More difficult than inserting his own family memories into the narrative was Levaco’s subject, who proved to be difficult to contact and wary of being interviewed. And what is one to make of a man who, despite being kept in solitary confinement for five years during the paroxysms of the Cultural Revolution, continues to defend the Chinese government and admonishes the filmmaker not to focus too much on his imprisonment because “it’s only a small part of the larger story”?
“I have a very tangled sense of Epstein,” Levaco admits. “On the one hand, I understand him to be incredibly rigid, but I imagine if we sat down with Mother Teresa or Albert Schweitzer we’d find them to be pretty rigid, too. I think that a person who is deeply committed to a cause, and sees that cause like a shining beacon in the dark, will roll right over a lot of questions, like how he felt about being in prison.

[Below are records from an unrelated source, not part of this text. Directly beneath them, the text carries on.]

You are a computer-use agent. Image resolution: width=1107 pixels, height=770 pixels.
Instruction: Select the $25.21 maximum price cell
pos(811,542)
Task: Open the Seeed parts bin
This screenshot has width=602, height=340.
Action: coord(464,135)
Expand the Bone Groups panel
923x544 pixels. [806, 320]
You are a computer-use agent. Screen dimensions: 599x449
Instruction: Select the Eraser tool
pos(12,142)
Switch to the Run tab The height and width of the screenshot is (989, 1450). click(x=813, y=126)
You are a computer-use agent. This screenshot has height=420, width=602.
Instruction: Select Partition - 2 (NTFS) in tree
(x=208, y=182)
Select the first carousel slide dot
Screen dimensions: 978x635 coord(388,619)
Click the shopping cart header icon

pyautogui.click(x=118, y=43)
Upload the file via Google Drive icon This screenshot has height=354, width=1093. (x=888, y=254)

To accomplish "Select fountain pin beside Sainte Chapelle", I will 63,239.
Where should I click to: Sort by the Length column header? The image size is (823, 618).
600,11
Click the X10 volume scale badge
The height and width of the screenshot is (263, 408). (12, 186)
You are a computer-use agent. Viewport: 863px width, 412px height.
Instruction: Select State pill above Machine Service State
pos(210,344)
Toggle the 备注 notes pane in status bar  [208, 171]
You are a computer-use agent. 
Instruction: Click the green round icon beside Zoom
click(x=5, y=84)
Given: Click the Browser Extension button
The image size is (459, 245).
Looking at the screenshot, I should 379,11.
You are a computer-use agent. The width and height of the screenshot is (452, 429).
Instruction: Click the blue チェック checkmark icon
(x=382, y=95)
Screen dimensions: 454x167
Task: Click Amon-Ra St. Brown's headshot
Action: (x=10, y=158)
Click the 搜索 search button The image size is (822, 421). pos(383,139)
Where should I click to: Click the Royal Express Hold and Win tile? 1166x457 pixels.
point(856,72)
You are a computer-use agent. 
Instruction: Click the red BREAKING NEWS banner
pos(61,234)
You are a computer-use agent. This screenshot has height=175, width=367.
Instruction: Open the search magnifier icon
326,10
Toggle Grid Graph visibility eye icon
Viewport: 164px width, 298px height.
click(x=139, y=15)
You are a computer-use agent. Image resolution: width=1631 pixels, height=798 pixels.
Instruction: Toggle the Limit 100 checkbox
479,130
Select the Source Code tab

“It was my task also to try and present this man as fairly as I could, so he wouldn’t think I’d done some hatchet job, yet at the same time to present to a Western audience this Communist who supported a revolution which, a few years later, saw Chinese pilots in Mig-15s shooting down our guys in Korea. We’re talking about an enemy.”
Though not as tortured as Epstein’s, Levaco’s own path toward making Round Eyes was nonetheless a convoluted one, including a 25-year detour as a professor of film theory at San Francisco State University. “When you go into a film Ph.D. program, you usually have to put your camera down in favor of research,” explains Levaco, whose own research included the definitive book on Lev Kuleshov, early Soviet filmmaker and montage theory pioneer. “And that deferral was very painful to me.”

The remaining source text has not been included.